Neben der Elektrifizierung und dem automatisierten Fahren ist die Cybersecurity bei Fahrzeugen eine der zentralen Herausforderungen für Automobilhersteller und Automobilzulieferer. Cybersecurity Management Systeme (CSMS) sollen das gesamte Fahrzeug und die Infrastruktur vor Bedrohungen schützen. Im Januar 2021 traten die beiden Regelungen UN-R 155 und UN-R 156 in Kraft und setzten den künftigen Rahmen für Cybersecurity bei Fahrzeugen.

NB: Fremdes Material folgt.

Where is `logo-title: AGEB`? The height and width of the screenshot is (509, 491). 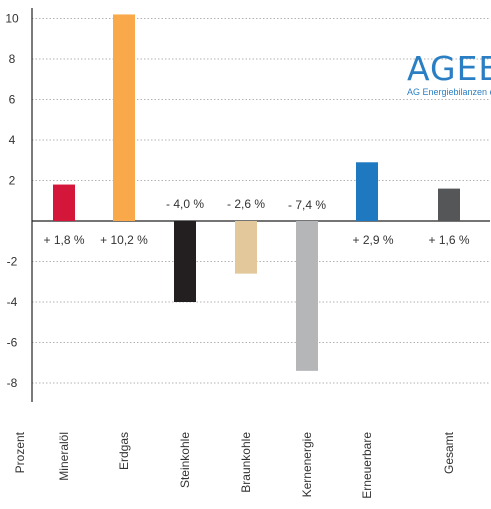
logo-title: AGEB is located at coordinates (449, 68).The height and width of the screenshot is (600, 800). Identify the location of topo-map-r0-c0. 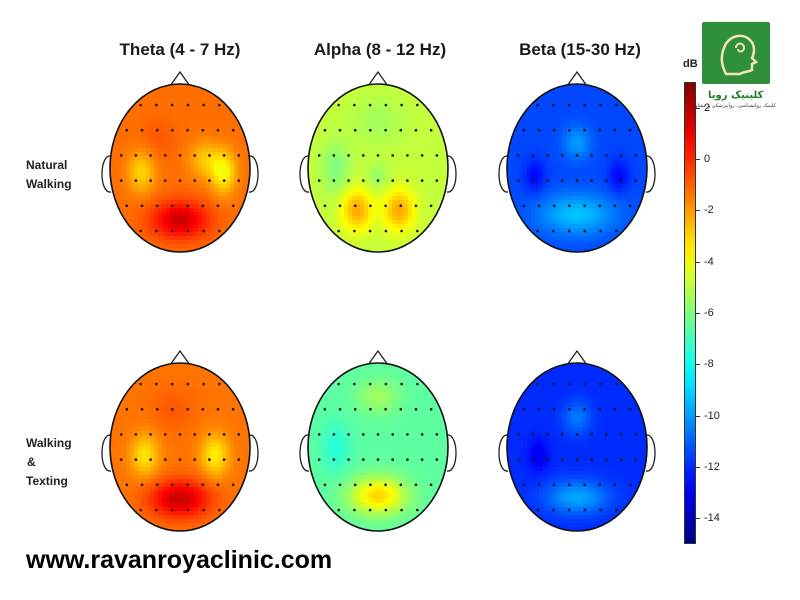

Mit der Benennung von TÜV Rheinland durch das Kraftfahrt-Bundesamt können Fahrzeughersteller nun Zertifizierungen und Genehmigungen auf Grundlage dieser UN-Regelungen beantragen. Das Dienstleistungsportfolio des TÜV Rheinland deckt demnach sämtliche Phasen des Lebenszyklus‘ eines Fahrzeugs ab, von der Konzeption über die Entwicklung und Produktion bis zum Ende der Nutzungsphase. Das auf Cybersecurity bei Fahrzeugen spezialisierte Team von TÜV Rheinland führt bereits erste CSMS-Zertifizierungsaudits und -Typprüfungen in Kundenprojekten mit Fahrzeugherstellern durch. Außerdem laufen derzeit erste Projekte zu UN-R 156 (Softwareaktualisierung) und UN-R 157 (automatische Spurhalteassistenzsysteme).